Cuando volvió el del Cadillac, Dean saltó al instante dentro de él y se fue «a buscar gasolina», y el empleado de la agencia de viajes me miró y dijo:
– ¿Cuándo va a volver? Los pasajeros están preparados.
Y me enseñó a dos muchachos irlandeses de un colegio de jesuitas del Este que esperaban en un banco con sus maletas.
– Fue a por gasolina. Volverá en seguida -le respondí y fui hasta la esquina y vi a Dean que tenía el motor en marcha y esperaba a la camarera que se estaba cambiando en la habitación de un hotel; de hecho incluso podía verla a ella desde donde estaba, y la vi frente al espejo arreglándose y luego poniéndose unas medias de seda, y deseé irme con ellos. La chica bajó corriendo y saltó dentro del Cadillac. Yo regresé a la agencia para tranquilizar al empleado y a los pasajeros. Desde la puerta pude distinguir fugazmente el paso del Cadillac por Cleveland Place, con Dean en camiseta y alegre, agitando las manos y hablando con la chica e inclinándose sobre el volante, mientras ella se mantenía muy tiesa y orgullosa a su lado. Fueron a un aparcamiento, estacionaron junto a un muro de ladrillo de la parte de atrás (Dean había trabajado allí en cierta ocasión), y allí, según él, hicieron lo que les apeteció a plena luz del día; y no sólo eso, la convenció para que nos siguiera al Este en cuanto cobrara su sueldo el viernes, viajaría en autobús, y se reuniría con nosotros en el apartamento de Ian MacArthur en la avenida Lexington, de Nueva York. Dijo que iría; se llamaba Beverly. Media hora después, Dean puso el coche en marcha de nuevo, dejó a la chica en el hotel, con besos, adioses y promesas, y zumbó hacia la agencia de viajes para recogernos.
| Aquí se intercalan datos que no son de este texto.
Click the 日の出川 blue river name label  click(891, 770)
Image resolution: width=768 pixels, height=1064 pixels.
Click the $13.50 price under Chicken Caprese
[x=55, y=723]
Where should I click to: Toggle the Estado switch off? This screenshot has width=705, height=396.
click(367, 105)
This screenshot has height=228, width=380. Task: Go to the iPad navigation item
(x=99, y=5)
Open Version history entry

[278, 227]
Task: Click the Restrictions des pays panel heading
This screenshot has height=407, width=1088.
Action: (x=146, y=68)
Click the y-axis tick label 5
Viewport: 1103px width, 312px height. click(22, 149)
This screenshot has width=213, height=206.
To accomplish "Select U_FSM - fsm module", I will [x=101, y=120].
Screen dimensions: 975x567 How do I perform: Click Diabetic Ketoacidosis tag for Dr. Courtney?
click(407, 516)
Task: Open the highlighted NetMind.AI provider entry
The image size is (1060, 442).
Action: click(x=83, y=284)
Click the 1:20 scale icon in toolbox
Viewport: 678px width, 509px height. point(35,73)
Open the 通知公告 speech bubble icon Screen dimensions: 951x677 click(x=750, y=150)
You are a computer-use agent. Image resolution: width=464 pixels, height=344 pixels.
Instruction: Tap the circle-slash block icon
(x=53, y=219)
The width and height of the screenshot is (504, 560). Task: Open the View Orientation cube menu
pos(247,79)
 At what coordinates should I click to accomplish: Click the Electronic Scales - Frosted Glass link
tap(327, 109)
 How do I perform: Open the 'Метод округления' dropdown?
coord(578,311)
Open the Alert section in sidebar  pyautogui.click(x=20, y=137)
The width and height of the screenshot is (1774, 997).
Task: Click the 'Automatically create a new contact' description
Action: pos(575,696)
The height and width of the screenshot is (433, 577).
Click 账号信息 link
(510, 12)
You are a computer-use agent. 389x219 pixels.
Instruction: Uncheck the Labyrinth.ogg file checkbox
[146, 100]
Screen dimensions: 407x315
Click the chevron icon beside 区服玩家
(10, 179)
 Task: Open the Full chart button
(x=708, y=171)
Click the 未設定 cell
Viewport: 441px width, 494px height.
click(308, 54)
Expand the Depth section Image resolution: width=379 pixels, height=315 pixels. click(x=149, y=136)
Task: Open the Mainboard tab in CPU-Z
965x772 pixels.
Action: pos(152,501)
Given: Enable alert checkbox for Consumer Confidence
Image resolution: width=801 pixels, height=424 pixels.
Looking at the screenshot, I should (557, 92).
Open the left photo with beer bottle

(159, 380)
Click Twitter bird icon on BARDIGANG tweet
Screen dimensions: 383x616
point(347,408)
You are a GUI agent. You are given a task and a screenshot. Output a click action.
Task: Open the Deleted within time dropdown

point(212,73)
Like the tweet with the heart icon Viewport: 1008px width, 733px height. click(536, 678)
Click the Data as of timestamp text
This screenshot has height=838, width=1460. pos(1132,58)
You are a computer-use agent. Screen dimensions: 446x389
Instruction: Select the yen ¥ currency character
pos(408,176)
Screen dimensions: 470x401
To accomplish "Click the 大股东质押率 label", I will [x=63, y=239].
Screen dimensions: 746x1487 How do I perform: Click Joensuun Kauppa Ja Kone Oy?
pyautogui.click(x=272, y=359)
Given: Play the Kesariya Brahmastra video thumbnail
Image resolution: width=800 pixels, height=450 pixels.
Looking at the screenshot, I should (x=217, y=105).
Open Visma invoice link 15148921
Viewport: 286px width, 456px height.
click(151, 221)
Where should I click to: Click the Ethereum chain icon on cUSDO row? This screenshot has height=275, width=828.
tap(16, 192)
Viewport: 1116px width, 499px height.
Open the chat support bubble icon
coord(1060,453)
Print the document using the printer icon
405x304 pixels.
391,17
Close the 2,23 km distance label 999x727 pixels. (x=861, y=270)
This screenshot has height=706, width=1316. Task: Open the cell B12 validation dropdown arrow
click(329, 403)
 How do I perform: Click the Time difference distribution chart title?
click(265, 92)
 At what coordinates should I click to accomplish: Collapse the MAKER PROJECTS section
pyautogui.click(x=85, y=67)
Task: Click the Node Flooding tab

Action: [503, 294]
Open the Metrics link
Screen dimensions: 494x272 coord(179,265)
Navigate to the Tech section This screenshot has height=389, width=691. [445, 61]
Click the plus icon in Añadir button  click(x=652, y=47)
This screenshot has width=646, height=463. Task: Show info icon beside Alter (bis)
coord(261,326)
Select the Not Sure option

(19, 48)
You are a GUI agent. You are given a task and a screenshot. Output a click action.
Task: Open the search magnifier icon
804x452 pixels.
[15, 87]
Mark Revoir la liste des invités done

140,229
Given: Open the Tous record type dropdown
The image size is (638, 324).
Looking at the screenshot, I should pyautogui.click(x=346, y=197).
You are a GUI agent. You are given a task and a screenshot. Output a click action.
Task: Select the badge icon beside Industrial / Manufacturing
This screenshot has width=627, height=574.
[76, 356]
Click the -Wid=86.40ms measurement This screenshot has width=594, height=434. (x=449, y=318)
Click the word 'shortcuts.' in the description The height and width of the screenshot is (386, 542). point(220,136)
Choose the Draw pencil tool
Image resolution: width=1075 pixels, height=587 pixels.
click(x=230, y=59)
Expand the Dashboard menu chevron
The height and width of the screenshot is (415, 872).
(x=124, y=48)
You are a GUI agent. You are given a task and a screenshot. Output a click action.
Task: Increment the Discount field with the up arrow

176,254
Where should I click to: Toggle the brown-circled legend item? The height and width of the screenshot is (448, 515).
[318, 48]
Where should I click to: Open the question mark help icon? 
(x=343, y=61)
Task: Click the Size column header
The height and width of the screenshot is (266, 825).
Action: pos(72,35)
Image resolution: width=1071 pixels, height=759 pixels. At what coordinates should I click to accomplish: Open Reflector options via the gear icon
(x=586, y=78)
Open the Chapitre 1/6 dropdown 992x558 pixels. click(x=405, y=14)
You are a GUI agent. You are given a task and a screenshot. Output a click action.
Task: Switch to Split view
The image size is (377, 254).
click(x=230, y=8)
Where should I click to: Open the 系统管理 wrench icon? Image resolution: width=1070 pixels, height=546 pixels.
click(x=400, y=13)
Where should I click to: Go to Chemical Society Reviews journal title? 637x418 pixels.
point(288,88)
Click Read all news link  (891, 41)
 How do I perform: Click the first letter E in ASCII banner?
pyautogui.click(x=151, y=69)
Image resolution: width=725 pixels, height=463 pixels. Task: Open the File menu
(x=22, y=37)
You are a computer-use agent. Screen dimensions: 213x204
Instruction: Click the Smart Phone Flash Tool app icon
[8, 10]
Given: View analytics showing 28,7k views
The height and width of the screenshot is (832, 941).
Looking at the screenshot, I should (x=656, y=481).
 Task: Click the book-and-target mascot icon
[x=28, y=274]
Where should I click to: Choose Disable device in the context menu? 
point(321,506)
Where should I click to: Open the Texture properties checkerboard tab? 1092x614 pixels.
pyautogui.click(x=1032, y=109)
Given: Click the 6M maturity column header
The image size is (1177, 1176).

– Bueno, ¡ya era hora! -dijo el empleado-. Empezaba a pensar que se había pirado con el Cadillac.
– Es responsabilidad mía -respondí-, no se preocupe -y dije eso porque Dean estaba tan obviamente frenético que cualquiera podía tomarle por un loco. Pero se calmó e incluso ayudó a los alumnos de los jesuitas a cargar su equipaje. Apenas se sentaron y apenas yo había dicho adiós a Denver, Dean se lanzó a toda velocidad con el coche cuyo enorme motor sonaba con inmensa potencia. Tres kilómetros después de Denver el velocímetro se estropeó: Dean iba ya a ciento ochenta kilómetros por hora.
– Bueno, sin velocímetro no podré saber a qué velocidad vamos. Pero lo que tardemos en llegar a Chicago nos dirá la velocidad a la que hemos ido. -No parecía que fuera a más de cien por hora pero adelantábamos a todos los coches por la autopista en línea recta que lleva a Greeley como si fueran tortugas-. El motivo por el que me dirijo al Noreste es porque es absolutamente necesario que visitemos el rancho de Ed Wall, en Sterling. Tienes que conocer a Ed y visitar su rancho y este coche corre tanto que podemos hacerlo sin problemas de tiempo y llegar a Chicago mucho antes que el tren de ese hombre.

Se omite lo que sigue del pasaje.